# DOCUMENT SEGMENT:
------------------------------
Farm Price Supports

October 27, 1953

Report Outline
Price Supports And Agricultural Surpluses
Evolution of Federal Price-Support Policy
Proposed Remedies for Current Farm Ills
Special Focus

Price Supports And Agricultural Surpluses

Place of Supports in Eisenhower Program

The most formidable task immediately confronting the Eisenhower administration in the field of domestic policy is preparation before Congress meets in January of a new farm program that will be acceptable both politically and economically, that will hold the support of pivotal agricultural areas for the party in power without unduly obstructing administration efforts to balance the federal budget before the 1956 presidential election.

President Eisenhower told the Future Farmers of America, meeting in annual convention at Kansas City Oct. 15, that the goal of his administration is “a solidly based, comprehensive farm program that will remedy present difficulties in the existing laws—a program that will build markets, safeguard farm income, and protect consumers.” At the same time, he reminded his listeners of their wider interests as citizens and said “these wider interests must always be met satisfactorily before specific programs affecting any profession or calling can have validity.”
------------------------------
# WHAT YOU HAVE TO DO:
According to the farm price supports report, where and on what date did President Eisenhower speak to the Future Farmers of America?

# STORED DATA:
------------------------------
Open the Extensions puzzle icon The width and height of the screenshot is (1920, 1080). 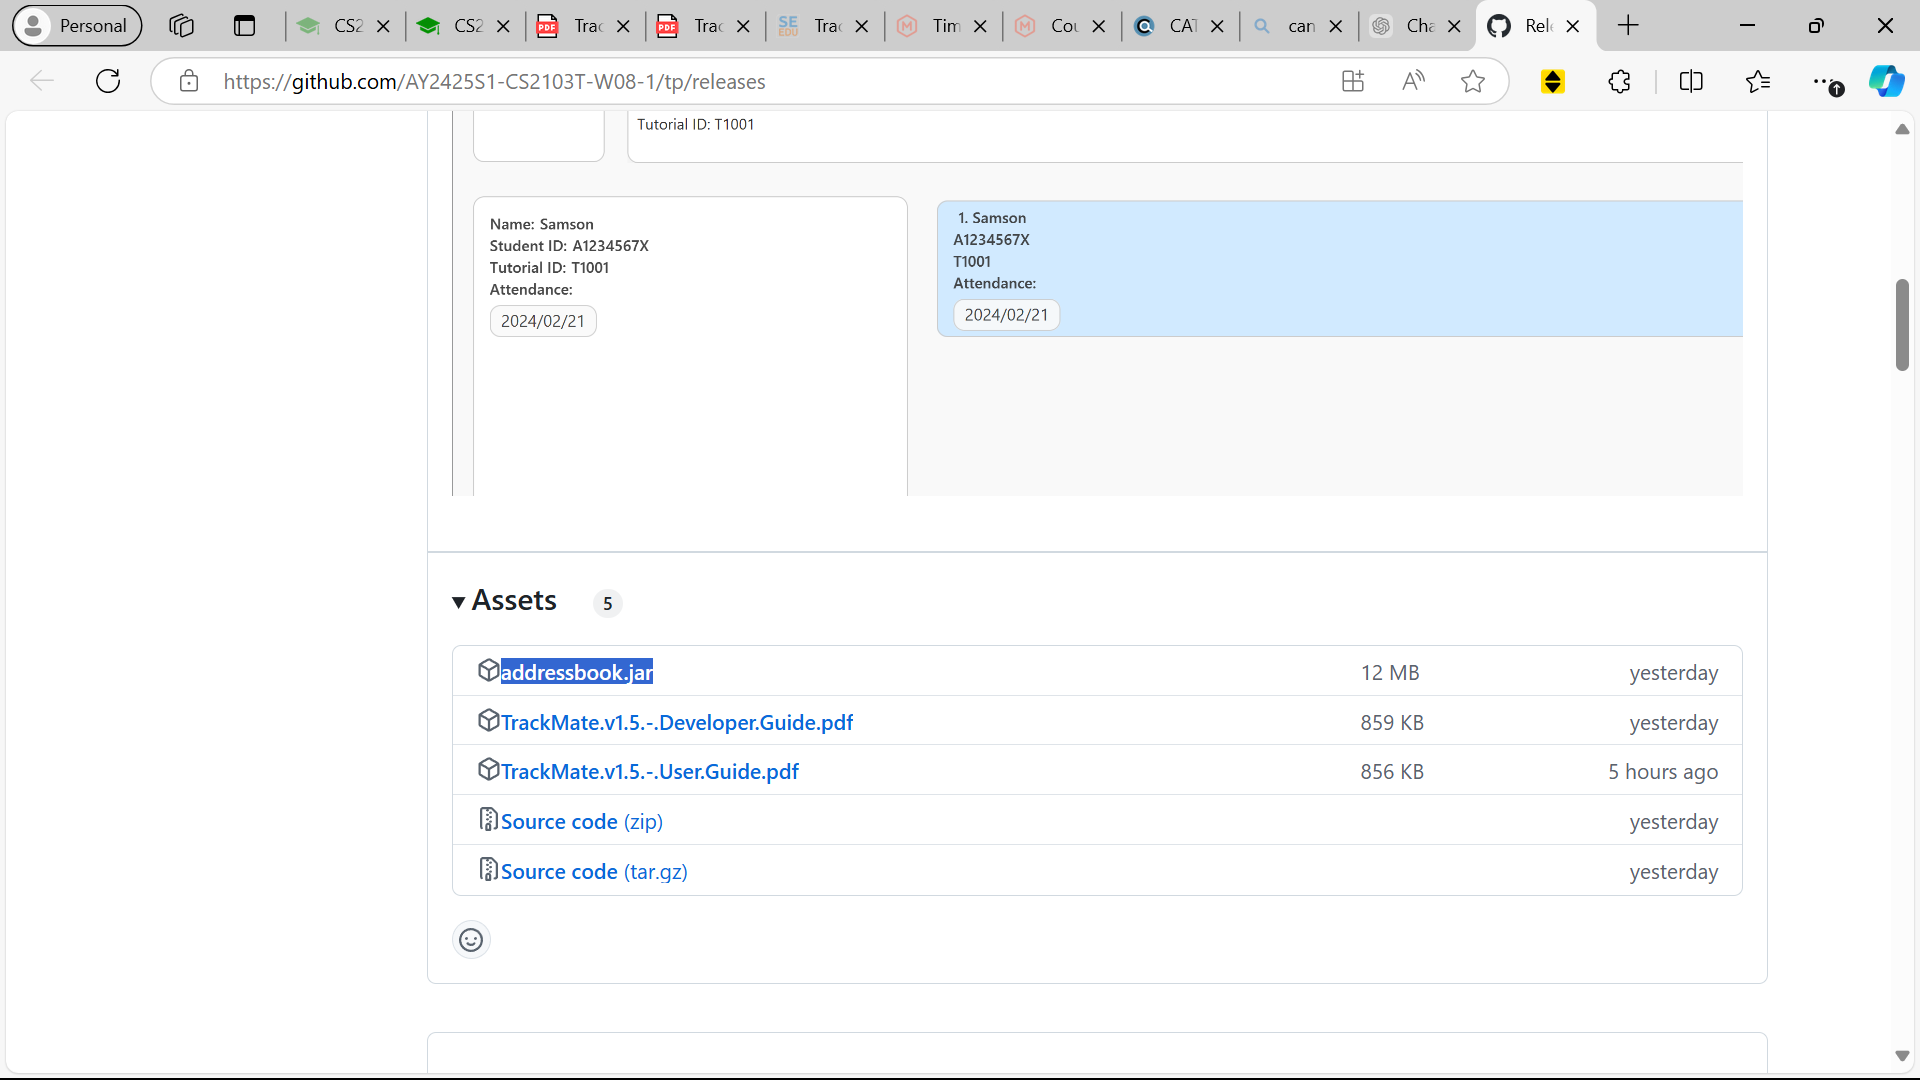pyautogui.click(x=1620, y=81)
------------------------------
# THE REPLY:
At their annual convention in Kansas City on Oct. 15.